So, after that long, long-winded unloading, my project. I was still thinking about my mother this morning, that led me into thinking about life and death, eternal life. Will I see her again kind of stuff, and then I knew what I wanted to do. Well, sort of, it just started working on its own. The piece is called, “ab aeterno”, which is Latin for, “from the eternal”. The wood burned marks of last night weren’t doing it for me. I filled it with wood putty, and you may have noticed a clock piece on it last night, I hated it. I had to scrape it off. (Note to self: do not glue things down until you are sure you want them there!) I eventually had a brainstorm and heated my putty knife which lifted the hot glue off nicely. I rubbed some gold acrylic where the burn marks had been and there was just enough left to hold the color like rays. I printed the William Blake quote on Vellum, and cut the halo from the scraps. The halo is actually two pieces glued almost all the way together, it gives it a very three-dimensional quality. I rubbed the gold on the torn edges of the quote, added hints of Martha Stewart’s pearl paint, (fabulous stuff!) and painted my title. On a different headstone in the same cemetery I found this beautiful casting of some Calla Lilies, I printed those on the same water slide decal paper, and painted them with a hint of the pearl paint using my finger. (My mother’s grave marker, which I designed, has shamrocks, a harp and Calla Lilies on it, all symbols of significance to Ireland.) I finished the piece by putting a clock hand in the hand of the angel, as a reminder of how time is not ours to control. I love it. I think what I love most was that at a certain point my brain shut down and the work took over. It’s something I need to do more often. Ab aeterno (4)

Here We Go Again

I started my day with the intention of finishing my table, but I sidelined the project because of an invitation from a very handsome man for a lunch date. (My husband of course!) He asked me to lunch and for a visit to the San Diego Museum of Art to see a new exhibition he knew I wanted to see. The works of Giambattista Piranesi, architect, designer, art dealer, and print maker, among many other things. The work was beautiful, more than 300 original prints from the 18th century. The detail and perspective of each sketch was incredibly precise. As always I left the museum inspired. I contemplated doing a pen and ink sketch, but by the time we came home, both a sore ankle and the wine from lunch had taken their toll.

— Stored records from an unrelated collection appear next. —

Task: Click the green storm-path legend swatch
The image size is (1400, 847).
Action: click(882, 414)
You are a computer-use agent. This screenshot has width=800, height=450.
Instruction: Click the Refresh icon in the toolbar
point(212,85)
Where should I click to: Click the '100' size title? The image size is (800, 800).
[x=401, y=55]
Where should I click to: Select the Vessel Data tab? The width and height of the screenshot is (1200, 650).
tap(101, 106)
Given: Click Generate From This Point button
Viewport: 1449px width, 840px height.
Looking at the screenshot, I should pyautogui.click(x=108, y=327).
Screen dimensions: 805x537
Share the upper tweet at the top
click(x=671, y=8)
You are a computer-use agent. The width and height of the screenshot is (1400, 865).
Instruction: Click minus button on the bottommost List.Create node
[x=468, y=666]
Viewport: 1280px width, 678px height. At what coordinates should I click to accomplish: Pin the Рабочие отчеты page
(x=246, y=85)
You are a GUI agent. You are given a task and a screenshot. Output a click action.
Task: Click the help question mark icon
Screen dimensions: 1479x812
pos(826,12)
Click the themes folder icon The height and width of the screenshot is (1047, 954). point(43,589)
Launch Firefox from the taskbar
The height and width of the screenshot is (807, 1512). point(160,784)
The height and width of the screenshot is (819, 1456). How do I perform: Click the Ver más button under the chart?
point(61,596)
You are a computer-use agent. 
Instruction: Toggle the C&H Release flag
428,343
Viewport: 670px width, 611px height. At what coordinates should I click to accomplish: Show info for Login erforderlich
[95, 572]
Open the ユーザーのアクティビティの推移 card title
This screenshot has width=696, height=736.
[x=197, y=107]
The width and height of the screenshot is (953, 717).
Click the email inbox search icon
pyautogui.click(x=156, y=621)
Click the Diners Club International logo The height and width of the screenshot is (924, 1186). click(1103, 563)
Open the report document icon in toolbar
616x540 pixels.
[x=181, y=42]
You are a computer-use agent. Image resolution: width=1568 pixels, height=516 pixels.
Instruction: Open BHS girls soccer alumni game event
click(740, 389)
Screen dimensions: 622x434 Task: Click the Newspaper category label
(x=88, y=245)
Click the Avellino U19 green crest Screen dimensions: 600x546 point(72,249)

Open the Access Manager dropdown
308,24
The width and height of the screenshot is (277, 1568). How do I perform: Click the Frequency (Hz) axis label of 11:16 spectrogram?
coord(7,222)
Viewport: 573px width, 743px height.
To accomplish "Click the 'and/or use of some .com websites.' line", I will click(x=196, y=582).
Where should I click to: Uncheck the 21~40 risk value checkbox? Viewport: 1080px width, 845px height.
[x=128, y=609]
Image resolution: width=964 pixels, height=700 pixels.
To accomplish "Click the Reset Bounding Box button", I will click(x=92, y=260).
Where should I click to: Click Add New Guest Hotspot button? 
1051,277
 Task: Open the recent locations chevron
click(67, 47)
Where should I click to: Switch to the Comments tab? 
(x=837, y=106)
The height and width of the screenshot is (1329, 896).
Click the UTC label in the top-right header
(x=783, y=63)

We sat out in our beautiful garden for a while, where I again looked for inspiration. My thoughts came back once again to the idea of some altered art. At the museum Dan and I had discussed different work that appeals to me, and how none of it is “perfect”. I simply love the pieces for what they are and the feelings they invoke. Later in the car we again discussed my post of the other day where I called myself “uptight”. He said I’m not so much uptight as timid. I decided to attempt a piece of something out of my comfort zone for this evening.

Several years ago I had used two scrap wood pieces to mount some candle wall sconces on. When I did them I didn’t see that they resembled the shape of a house. The sconces hang alone now, and the wood was sitting in my studio. I’m still working on the project as I write this, and until this moment wasn’t sure where I wanted to go with it. I printed a photo of an angel that I took in a cemetery in Richmond, Virginia a few years ago on water slide decal paper. The paper has to sit for at least thirty minutes to dry and then you have to sit it in water for about sixty seconds, the image slides off and can be applied to your surface. The wood had a hole in it, I decided to use my wood burner to create a halo/crown behind her head. Then I got stuck. I played around with small pieces I had in my studio, searching for just the right piece. I eventually realized that because she is a gravestone angel, the image represents the passing of time to me. I searched on the internet and found a quote by William Blake. It states, “To see the world in a grain of sand, and to see heaven in a wild flower, hold infinity in the palm of your hand, and eternity in an hour.” I am waiting for the quote to dry on another piece of the decal paper, but wasn’t sure where to go from there. As I wrote this a thought occurred to me, when my mother died I wrote a verse about it, and used a small box I had to create a small piece of art that sits on my vanity. Part of that verse refers to my no longer having a home, that my dad is still there but that without her it isn’t home anymore. This will all make sense I think once the piece is done, which is obviously not going to happen tonight due to decal drying time. So I will again tonight post an unfinished piece, and a photo of the piece about my mother. Tomorrow I believe I can achieve what is in my head tonight.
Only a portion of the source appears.